Social Anxiety Disorder
What is Social Phobia?
Many people are uncomfortable in social situations, but for about 1 out of 10 Americans, the discomfort rises to the level of clinically signiﬁcant anxiety. Sometimes referred to as “social phobia”, social anxiety disorder can cause individuals to avoid a wide range of social situations.
When interacting with a group of people, people with social anxiety can experience an overwhelming sense of fright or panic; are excessively concerned about scrutiny, embarrassment,or humiliation; and are preoccupied about how how others perceive them and what others think of them.

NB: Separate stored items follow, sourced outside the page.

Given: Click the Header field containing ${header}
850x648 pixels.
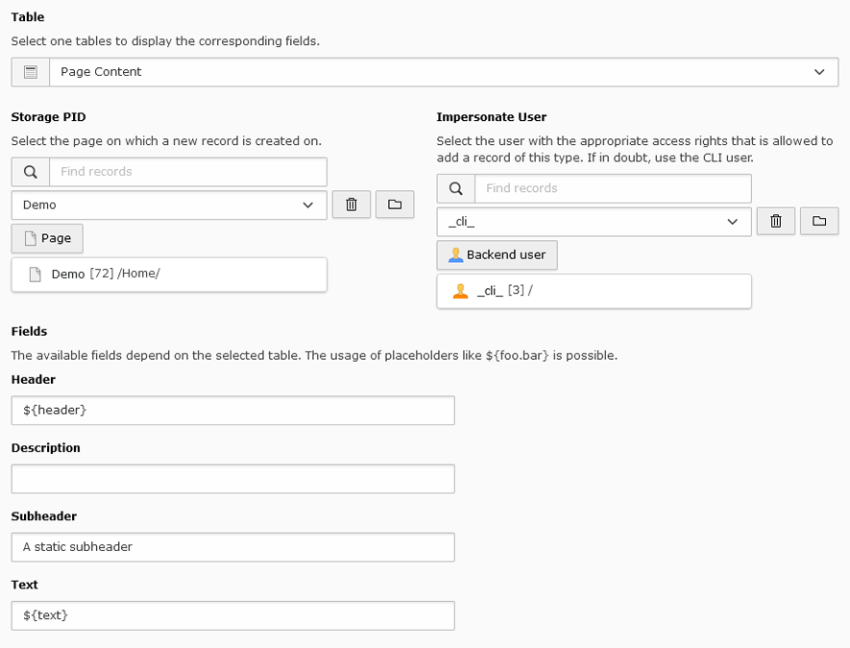Looking at the screenshot, I should click(x=232, y=410).
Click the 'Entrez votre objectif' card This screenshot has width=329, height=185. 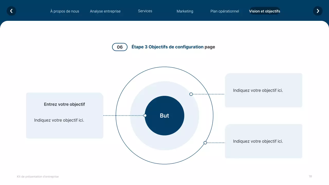[64, 115]
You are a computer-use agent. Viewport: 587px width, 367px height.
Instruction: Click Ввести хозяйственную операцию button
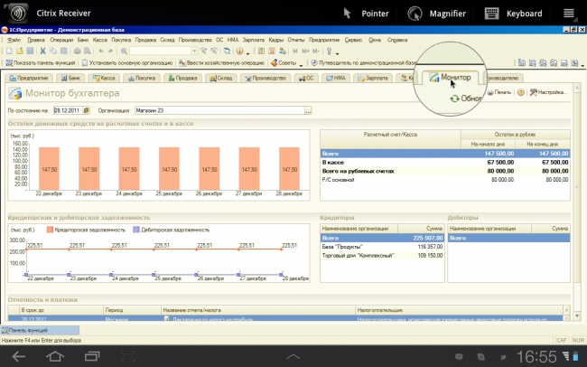point(221,63)
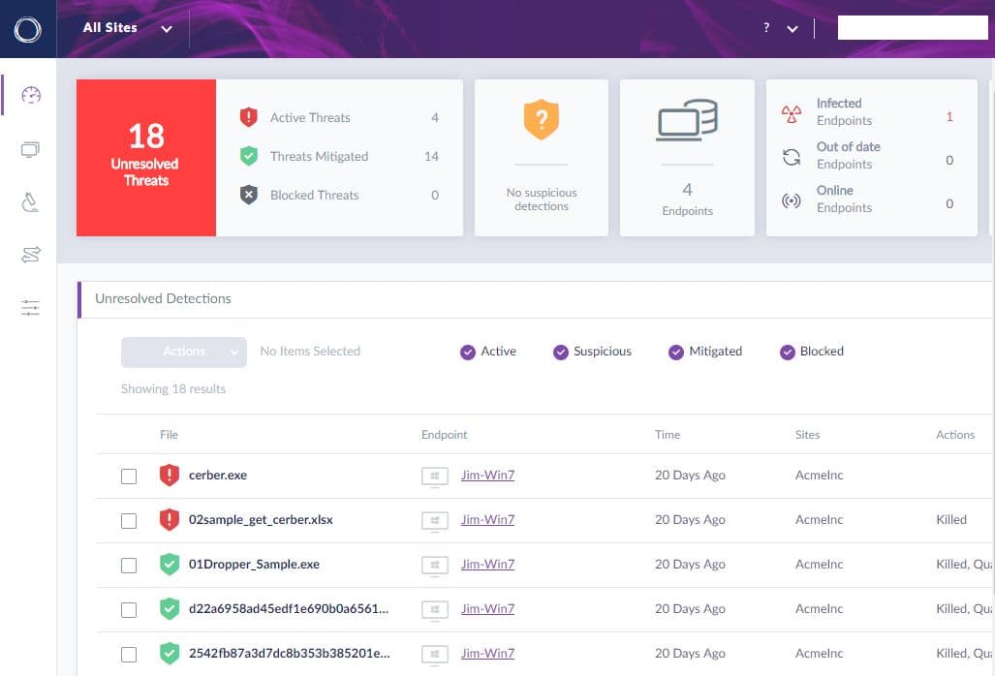995x676 pixels.
Task: Open Jim-Win7 endpoint from the cerber.exe row
Action: (x=487, y=476)
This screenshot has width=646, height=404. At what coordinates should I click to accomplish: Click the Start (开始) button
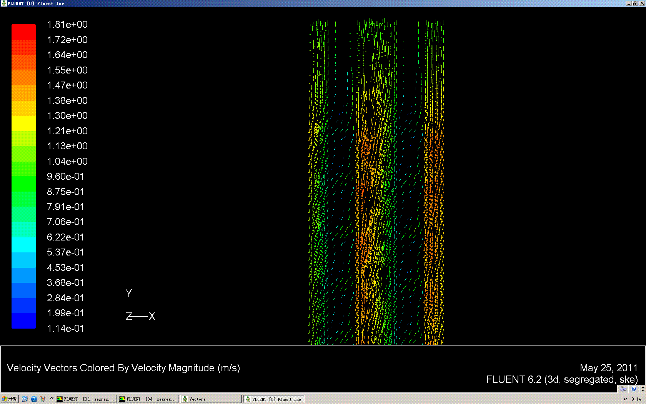(x=10, y=399)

There are several types of Social Anxiety Disorders and the good news is that all of them are treatable. The gold standard for treating social anxiety is Cognitive Behavioral Therapy (CBT). It has a very high success rate! The irony though is that many people with social anxiety to not participate in this treatment. I’m not sure exactly why. Perhaps there is a lack of therapists who are well trained in CBT. Or perhaps people are simply fearful of anxiety treatment. I’ve noticed in my own practice that highly anxious people always want to know exactly how therapy will work and what exactly I will do to get rid of their anxiety. Then, when I explain that therapy is a process that has many components and that we can’t predict ahead of time exactly which of these components will work for them, my new anxiety therapy clients seem visibly uneasy with this uncertainty. So, my hunch is that this fear of uncertainty actually keeps people away from the very anxiety counseling that would help them.
Social Anxiety in Children and Adolescents
In addition to adults, children and adolescents also commonly suffer from social anxiety. Often, we think of those children as “shy”, but shyness is just another way of describing social anxiety. A shy person’s discomfort may not meet criteria for diagnosis as a social anxiety disorder, but left unaddressed it will likely develop into that.
Are you comfortable at parties and in group settings?
Do you feel nervous when meeting new people?
Is it difficult from you to speak in front of a group?
If you answered yes to any of these questions, then you likely have some social anxiety that can be reduced with Cognitive Behavioral Therapy.